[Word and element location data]
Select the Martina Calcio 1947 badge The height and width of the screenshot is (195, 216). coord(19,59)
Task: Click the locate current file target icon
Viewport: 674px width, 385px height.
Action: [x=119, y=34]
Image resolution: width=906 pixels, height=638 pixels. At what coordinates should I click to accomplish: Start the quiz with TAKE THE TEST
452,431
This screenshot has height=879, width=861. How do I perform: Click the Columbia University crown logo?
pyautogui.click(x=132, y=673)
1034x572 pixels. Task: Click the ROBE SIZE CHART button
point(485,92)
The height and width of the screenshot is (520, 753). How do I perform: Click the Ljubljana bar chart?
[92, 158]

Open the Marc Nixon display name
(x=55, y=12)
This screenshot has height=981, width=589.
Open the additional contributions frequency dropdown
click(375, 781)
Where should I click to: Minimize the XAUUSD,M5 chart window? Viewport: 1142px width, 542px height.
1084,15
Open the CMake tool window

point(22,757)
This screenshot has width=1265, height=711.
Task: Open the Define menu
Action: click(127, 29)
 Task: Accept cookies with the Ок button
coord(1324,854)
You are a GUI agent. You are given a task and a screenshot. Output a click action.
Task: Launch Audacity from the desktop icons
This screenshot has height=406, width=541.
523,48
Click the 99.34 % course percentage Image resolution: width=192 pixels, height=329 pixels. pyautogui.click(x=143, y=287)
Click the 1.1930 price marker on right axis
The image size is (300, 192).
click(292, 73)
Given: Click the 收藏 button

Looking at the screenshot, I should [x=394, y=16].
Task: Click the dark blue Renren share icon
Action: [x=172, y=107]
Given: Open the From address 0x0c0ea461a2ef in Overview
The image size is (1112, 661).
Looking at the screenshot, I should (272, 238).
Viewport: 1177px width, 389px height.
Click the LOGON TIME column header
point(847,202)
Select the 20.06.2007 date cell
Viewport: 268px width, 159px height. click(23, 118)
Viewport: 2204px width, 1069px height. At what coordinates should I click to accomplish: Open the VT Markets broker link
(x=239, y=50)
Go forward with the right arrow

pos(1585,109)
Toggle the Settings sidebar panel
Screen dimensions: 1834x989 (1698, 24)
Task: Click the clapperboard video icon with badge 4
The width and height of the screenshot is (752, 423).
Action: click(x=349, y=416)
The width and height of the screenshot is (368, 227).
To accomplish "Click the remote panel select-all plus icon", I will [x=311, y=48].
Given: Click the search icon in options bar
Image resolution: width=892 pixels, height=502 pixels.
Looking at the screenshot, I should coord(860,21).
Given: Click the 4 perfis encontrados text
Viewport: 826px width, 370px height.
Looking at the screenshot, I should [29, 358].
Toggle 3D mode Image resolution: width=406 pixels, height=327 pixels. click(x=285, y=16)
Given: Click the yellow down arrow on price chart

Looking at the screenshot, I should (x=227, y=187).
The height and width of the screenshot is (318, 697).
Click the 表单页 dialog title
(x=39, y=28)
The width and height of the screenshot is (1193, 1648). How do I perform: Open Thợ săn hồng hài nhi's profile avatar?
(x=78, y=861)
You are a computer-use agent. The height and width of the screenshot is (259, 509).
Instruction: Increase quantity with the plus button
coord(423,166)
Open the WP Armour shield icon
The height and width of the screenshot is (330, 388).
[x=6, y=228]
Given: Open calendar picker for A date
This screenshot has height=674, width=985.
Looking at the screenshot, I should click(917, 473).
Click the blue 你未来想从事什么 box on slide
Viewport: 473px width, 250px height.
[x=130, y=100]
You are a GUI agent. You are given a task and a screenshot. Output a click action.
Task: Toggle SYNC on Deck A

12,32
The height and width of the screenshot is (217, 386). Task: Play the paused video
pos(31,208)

**Problem to work on**. Could you edit every one of the rows above so that "How do I perform" becomes "How can I do" wherever it appears, leaving everything else unchanged?

**Finished task**.
Select the Martina Calcio 1947 badge The height and width of the screenshot is (195, 216). coord(19,59)
Task: Click the locate current file target icon
Viewport: 674px width, 385px height.
Action: [x=119, y=34]
Image resolution: width=906 pixels, height=638 pixels. At what coordinates should I click to accomplish: Start the quiz with TAKE THE TEST
452,431
This screenshot has height=879, width=861. How can I do: Click the Columbia University crown logo?
pyautogui.click(x=132, y=673)
1034x572 pixels. Task: Click the ROBE SIZE CHART button
point(485,92)
The height and width of the screenshot is (520, 753). How can I do: Click the Ljubljana bar chart?
[92, 158]

Open the Marc Nixon display name
(x=55, y=12)
This screenshot has height=981, width=589.
Open the additional contributions frequency dropdown
click(375, 781)
Where should I click to: Minimize the XAUUSD,M5 chart window? Viewport: 1142px width, 542px height.
1084,15
Open the CMake tool window

point(22,757)
This screenshot has width=1265, height=711.
Task: Open the Define menu
Action: click(127, 29)
 Task: Accept cookies with the Ок button
coord(1324,854)
You are a GUI agent. You are given a task and a screenshot. Output a click action.
Task: Launch Audacity from the desktop icons
This screenshot has height=406, width=541.
523,48
Click the 99.34 % course percentage Image resolution: width=192 pixels, height=329 pixels. pyautogui.click(x=143, y=287)
Click the 1.1930 price marker on right axis
The image size is (300, 192).
click(292, 73)
Given: Click the 收藏 button

Looking at the screenshot, I should [x=394, y=16].
Task: Click the dark blue Renren share icon
Action: [x=172, y=107]
Given: Open the From address 0x0c0ea461a2ef in Overview
The image size is (1112, 661).
Looking at the screenshot, I should (272, 238).
Viewport: 1177px width, 389px height.
Click the LOGON TIME column header
point(847,202)
Select the 20.06.2007 date cell
Viewport: 268px width, 159px height. click(23, 118)
Viewport: 2204px width, 1069px height. At what coordinates should I click to accomplish: Open the VT Markets broker link
(x=239, y=50)
Go forward with the right arrow

pos(1585,109)
Toggle the Settings sidebar panel
Screen dimensions: 1834x989 (1698, 24)
Task: Click the clapperboard video icon with badge 4
The width and height of the screenshot is (752, 423).
Action: click(x=349, y=416)
The width and height of the screenshot is (368, 227).
To accomplish "Click the remote panel select-all plus icon", I will [x=311, y=48].
Given: Click the search icon in options bar
Image resolution: width=892 pixels, height=502 pixels.
Looking at the screenshot, I should coord(860,21).
Given: Click the 4 perfis encontrados text
Viewport: 826px width, 370px height.
Looking at the screenshot, I should [29, 358].
Toggle 3D mode Image resolution: width=406 pixels, height=327 pixels. click(x=285, y=16)
Given: Click the yellow down arrow on price chart

Looking at the screenshot, I should (x=227, y=187).
The height and width of the screenshot is (318, 697).
Click the 表单页 dialog title
(x=39, y=28)
The width and height of the screenshot is (1193, 1648). How can I do: Open Thợ săn hồng hài nhi's profile avatar?
(x=78, y=861)
You are a computer-use agent. The height and width of the screenshot is (259, 509).
Instruction: Increase quantity with the plus button
coord(423,166)
Open the WP Armour shield icon
The height and width of the screenshot is (330, 388).
[x=6, y=228]
Given: Open calendar picker for A date
This screenshot has height=674, width=985.
Looking at the screenshot, I should click(917, 473).
Click the blue 你未来想从事什么 box on slide
Viewport: 473px width, 250px height.
[x=130, y=100]
You are a GUI agent. You are given a task and a screenshot. Output a click action.
Task: Toggle SYNC on Deck A

12,32
The height and width of the screenshot is (217, 386). Task: Play the paused video
pos(31,208)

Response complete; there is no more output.